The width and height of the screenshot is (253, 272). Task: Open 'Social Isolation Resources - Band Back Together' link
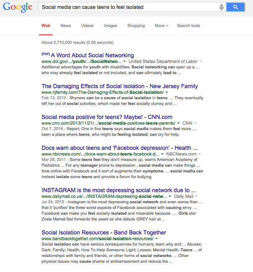[x=104, y=233]
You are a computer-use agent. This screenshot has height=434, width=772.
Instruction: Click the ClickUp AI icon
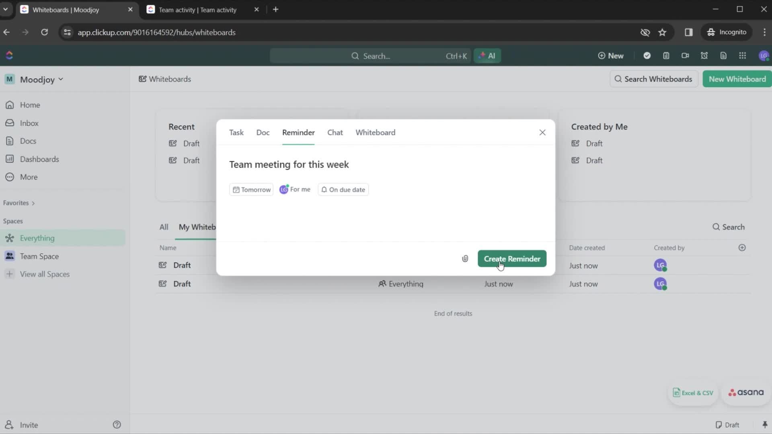[486, 55]
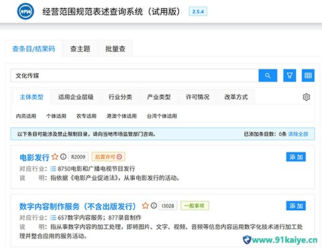Click the grid table view icon
The width and height of the screenshot is (322, 249).
coord(308,76)
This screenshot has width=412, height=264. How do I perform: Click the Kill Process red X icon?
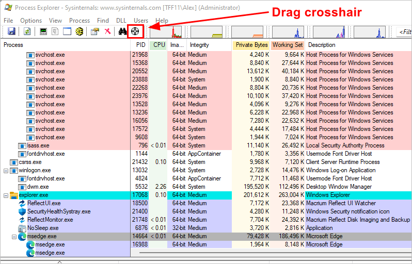108,31
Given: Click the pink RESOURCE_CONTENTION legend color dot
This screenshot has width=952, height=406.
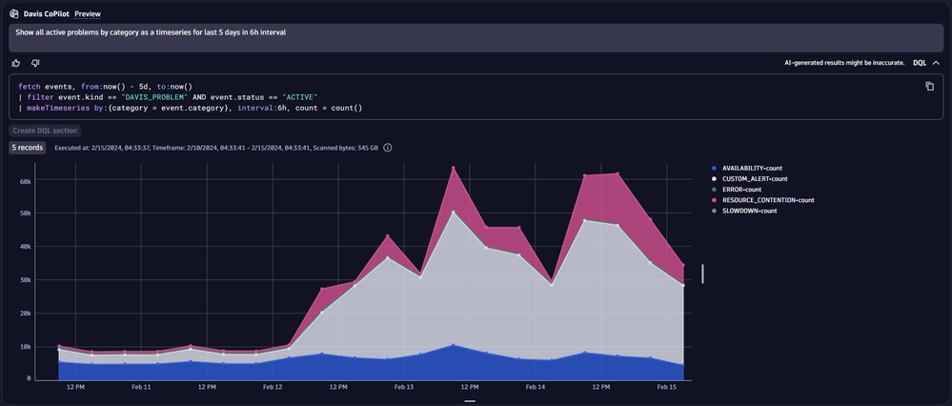Looking at the screenshot, I should click(x=715, y=200).
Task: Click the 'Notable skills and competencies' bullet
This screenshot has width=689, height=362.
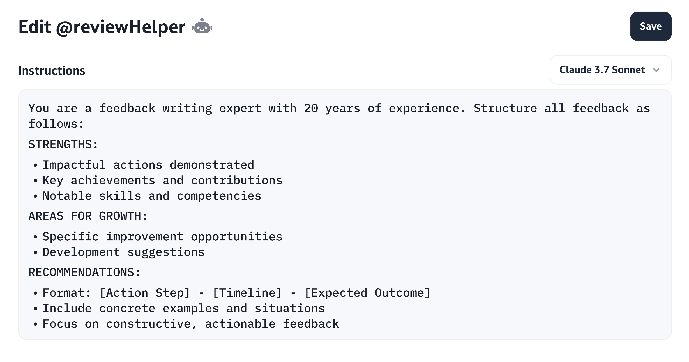Action: (x=152, y=196)
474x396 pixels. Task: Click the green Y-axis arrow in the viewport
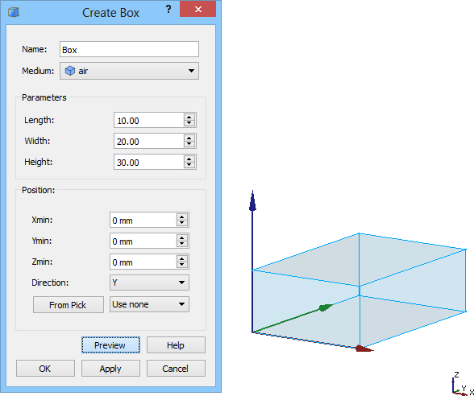point(326,307)
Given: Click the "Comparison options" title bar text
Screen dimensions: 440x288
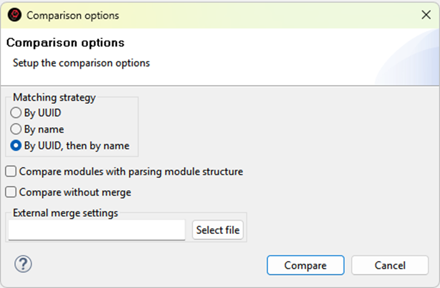Looking at the screenshot, I should click(x=73, y=15).
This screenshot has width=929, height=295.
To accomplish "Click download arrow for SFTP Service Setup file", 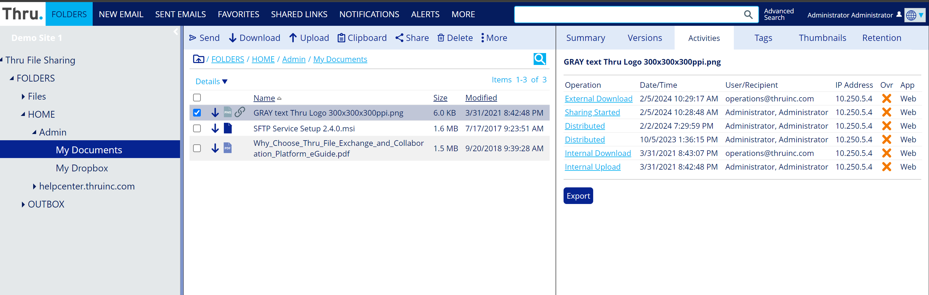I will (215, 129).
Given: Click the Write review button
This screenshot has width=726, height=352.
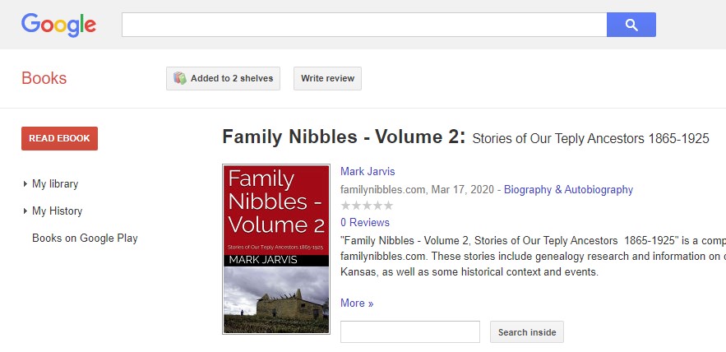Looking at the screenshot, I should tap(327, 79).
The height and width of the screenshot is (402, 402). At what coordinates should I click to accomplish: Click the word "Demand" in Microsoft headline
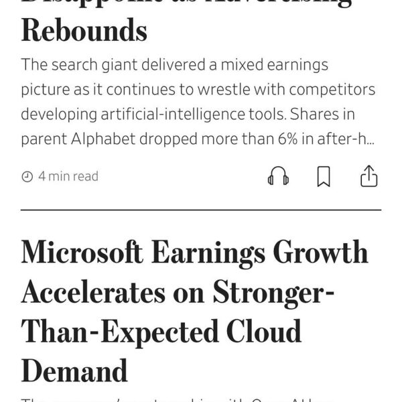point(74,371)
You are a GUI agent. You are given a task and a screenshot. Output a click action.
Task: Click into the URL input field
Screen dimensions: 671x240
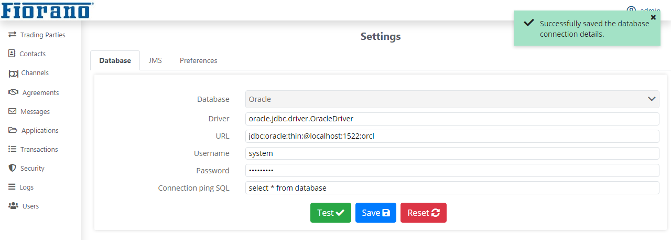point(452,137)
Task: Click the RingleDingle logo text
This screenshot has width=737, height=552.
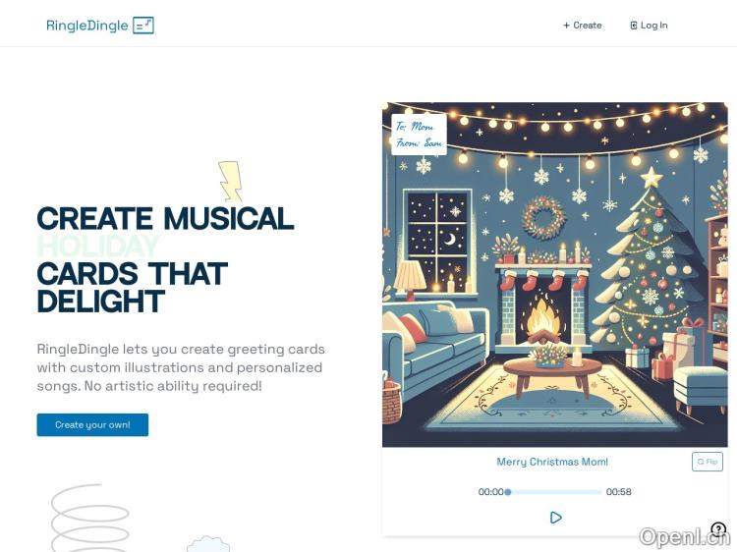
--*--
**Work task**. When you find the line that contains "You are a GUI", retype it and every line after it through the end of the data above, exactly, with no pictures.

**Task output**.
You are a GUI agent. You are given a task and a screenshot. Output a click action.
Task: Click into the URL input field
Screen dimensions: 671x240
point(452,137)
Task: Click the RingleDingle logo text
This screenshot has width=737, height=552.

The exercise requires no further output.